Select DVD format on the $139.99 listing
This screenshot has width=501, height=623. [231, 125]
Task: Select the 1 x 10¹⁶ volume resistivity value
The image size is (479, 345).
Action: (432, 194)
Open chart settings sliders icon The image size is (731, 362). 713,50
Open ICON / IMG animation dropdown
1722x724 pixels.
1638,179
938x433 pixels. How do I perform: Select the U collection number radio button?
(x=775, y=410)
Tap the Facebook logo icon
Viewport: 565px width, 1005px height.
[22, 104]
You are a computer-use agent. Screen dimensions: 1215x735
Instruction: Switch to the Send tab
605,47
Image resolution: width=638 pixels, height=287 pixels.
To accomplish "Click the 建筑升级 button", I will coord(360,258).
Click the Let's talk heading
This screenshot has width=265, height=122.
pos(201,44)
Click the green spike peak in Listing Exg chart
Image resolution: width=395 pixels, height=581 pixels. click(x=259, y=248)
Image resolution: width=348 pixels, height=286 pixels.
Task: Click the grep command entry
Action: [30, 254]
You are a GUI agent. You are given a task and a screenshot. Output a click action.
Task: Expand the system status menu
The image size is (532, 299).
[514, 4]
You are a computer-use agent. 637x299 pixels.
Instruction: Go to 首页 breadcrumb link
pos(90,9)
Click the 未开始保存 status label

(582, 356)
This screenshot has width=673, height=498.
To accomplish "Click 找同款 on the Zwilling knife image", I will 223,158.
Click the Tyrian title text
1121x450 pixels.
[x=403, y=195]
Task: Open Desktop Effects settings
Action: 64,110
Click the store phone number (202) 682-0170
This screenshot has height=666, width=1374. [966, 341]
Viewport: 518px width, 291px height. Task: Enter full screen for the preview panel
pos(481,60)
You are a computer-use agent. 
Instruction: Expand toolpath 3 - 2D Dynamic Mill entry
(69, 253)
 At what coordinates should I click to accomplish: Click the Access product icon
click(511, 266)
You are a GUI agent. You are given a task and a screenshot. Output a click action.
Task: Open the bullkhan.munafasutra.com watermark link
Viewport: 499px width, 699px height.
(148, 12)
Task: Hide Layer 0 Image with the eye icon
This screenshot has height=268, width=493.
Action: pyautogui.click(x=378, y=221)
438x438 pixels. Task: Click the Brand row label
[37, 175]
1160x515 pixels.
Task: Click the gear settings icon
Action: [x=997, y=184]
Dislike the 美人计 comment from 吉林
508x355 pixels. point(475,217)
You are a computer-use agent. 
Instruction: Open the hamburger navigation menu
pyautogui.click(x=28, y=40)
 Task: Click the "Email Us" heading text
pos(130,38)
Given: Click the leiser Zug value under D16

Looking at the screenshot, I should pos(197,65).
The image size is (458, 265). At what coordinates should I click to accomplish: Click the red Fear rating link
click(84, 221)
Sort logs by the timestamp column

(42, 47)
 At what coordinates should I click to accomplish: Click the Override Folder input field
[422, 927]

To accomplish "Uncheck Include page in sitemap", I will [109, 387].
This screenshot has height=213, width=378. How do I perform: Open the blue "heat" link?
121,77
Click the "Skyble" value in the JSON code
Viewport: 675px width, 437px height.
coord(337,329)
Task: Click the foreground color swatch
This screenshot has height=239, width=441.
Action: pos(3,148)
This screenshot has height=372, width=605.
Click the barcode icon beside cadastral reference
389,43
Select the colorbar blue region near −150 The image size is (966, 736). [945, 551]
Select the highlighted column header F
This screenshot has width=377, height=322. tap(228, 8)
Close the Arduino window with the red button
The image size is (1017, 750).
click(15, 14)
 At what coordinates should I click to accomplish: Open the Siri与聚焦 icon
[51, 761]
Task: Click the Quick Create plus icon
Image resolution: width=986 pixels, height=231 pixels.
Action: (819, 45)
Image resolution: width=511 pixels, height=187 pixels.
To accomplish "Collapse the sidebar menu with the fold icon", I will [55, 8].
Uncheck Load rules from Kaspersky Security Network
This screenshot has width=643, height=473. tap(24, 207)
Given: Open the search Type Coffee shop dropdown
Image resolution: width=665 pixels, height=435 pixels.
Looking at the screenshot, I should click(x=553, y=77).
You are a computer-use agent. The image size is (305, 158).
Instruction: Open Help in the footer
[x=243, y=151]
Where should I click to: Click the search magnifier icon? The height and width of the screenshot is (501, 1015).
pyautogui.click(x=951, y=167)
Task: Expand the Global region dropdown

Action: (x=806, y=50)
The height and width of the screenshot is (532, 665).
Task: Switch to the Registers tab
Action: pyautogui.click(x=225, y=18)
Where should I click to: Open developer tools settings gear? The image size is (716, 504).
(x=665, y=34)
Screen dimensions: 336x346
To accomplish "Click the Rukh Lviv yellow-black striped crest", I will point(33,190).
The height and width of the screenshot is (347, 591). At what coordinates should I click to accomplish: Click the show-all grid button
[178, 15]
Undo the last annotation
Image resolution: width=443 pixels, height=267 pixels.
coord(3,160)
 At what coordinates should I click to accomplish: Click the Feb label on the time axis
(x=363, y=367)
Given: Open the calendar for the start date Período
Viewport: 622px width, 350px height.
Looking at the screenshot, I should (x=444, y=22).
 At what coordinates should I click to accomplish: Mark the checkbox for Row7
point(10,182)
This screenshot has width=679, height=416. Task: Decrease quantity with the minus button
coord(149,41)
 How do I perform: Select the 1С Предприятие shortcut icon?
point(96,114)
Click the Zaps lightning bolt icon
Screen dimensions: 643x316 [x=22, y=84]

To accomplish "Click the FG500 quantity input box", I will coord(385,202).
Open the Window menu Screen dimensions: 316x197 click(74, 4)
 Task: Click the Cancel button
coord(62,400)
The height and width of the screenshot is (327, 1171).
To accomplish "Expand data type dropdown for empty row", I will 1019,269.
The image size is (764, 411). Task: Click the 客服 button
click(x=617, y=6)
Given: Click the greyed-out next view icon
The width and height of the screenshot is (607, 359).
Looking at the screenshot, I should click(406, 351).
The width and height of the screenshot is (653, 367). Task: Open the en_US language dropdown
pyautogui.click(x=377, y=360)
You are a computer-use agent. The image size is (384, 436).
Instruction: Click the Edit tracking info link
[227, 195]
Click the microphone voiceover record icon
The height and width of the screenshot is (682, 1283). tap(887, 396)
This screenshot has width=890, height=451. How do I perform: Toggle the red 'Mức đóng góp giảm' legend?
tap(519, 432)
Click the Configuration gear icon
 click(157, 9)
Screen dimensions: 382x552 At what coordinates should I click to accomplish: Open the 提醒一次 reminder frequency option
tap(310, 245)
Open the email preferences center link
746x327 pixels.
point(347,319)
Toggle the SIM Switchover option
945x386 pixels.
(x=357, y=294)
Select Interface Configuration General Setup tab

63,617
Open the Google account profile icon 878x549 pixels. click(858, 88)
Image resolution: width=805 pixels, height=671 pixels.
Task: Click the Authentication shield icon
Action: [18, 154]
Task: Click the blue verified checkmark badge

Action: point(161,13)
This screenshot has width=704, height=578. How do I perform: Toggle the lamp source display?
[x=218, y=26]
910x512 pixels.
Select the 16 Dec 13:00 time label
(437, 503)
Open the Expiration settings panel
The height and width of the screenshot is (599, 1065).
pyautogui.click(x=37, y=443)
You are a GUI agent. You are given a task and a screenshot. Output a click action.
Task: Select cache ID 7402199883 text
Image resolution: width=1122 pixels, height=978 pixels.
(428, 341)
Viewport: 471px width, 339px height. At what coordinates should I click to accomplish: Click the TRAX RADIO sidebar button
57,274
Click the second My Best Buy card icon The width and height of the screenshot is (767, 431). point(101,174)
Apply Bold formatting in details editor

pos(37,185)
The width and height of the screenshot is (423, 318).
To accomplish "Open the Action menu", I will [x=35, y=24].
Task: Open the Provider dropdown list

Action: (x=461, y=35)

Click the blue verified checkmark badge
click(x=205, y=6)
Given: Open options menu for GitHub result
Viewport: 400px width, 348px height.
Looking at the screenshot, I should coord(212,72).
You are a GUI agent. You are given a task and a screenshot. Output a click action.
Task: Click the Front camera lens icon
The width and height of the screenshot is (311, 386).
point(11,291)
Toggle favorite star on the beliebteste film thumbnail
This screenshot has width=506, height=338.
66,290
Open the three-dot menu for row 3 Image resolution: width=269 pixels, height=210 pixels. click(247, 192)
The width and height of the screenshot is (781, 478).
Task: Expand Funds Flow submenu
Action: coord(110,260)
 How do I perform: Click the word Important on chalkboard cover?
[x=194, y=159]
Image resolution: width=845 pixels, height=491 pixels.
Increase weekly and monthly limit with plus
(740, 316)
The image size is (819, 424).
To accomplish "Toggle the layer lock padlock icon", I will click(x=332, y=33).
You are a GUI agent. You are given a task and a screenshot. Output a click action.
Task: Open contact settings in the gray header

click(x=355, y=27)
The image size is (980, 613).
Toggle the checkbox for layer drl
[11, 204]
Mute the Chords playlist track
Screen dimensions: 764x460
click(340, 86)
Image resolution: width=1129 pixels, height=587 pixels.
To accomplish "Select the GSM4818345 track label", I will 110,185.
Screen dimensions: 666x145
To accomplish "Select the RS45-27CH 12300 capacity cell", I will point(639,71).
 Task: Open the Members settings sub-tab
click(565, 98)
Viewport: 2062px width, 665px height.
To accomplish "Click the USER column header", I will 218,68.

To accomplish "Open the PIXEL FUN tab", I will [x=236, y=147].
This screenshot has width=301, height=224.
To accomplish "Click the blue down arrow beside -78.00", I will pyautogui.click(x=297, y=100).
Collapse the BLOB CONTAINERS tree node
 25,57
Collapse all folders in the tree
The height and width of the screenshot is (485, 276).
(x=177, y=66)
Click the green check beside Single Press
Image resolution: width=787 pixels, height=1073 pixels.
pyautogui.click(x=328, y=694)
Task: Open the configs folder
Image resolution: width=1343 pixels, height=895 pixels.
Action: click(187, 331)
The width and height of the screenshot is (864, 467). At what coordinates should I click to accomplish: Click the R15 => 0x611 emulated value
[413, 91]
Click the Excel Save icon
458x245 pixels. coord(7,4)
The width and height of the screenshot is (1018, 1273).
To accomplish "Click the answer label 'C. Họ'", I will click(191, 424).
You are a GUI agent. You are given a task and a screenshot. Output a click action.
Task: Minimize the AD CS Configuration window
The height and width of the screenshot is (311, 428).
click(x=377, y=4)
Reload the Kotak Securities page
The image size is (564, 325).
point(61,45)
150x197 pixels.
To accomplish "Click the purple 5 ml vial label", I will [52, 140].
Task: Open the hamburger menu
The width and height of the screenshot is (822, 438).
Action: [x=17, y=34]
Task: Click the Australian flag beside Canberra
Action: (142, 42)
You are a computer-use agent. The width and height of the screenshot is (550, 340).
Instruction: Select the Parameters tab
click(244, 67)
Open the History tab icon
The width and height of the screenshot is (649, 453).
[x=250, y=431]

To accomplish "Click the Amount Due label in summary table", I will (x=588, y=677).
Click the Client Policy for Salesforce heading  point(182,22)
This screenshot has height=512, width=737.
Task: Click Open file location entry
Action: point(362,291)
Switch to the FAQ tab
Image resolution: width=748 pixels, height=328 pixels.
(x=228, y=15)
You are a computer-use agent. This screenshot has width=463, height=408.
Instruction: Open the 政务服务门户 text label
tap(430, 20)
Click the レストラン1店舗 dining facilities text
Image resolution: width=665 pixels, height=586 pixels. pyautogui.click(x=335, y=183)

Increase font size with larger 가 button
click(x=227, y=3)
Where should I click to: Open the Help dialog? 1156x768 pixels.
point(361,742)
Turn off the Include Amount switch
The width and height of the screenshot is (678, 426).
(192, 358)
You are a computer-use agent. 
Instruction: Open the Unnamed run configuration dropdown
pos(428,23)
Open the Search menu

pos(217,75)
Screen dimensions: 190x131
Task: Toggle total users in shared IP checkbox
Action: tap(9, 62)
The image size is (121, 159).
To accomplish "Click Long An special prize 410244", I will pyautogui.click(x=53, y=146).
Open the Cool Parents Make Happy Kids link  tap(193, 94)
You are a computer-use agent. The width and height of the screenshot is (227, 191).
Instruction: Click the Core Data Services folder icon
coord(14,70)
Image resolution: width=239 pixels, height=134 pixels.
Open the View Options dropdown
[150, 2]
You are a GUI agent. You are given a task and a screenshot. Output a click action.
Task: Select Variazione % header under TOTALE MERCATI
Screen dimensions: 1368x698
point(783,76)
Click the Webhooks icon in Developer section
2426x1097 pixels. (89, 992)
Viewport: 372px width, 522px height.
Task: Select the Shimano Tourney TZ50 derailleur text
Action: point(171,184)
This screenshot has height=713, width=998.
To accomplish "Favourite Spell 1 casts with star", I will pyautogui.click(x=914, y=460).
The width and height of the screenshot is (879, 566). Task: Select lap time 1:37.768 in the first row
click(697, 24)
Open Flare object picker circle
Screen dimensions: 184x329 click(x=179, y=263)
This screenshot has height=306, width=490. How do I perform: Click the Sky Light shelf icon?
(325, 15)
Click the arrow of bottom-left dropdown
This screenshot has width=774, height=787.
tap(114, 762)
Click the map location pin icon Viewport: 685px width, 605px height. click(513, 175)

####################

== Your objective ==
Since only the total is wanted, work out how many lines of the data above contain "Amount" and state it alone.

== Result for this exercise ==
2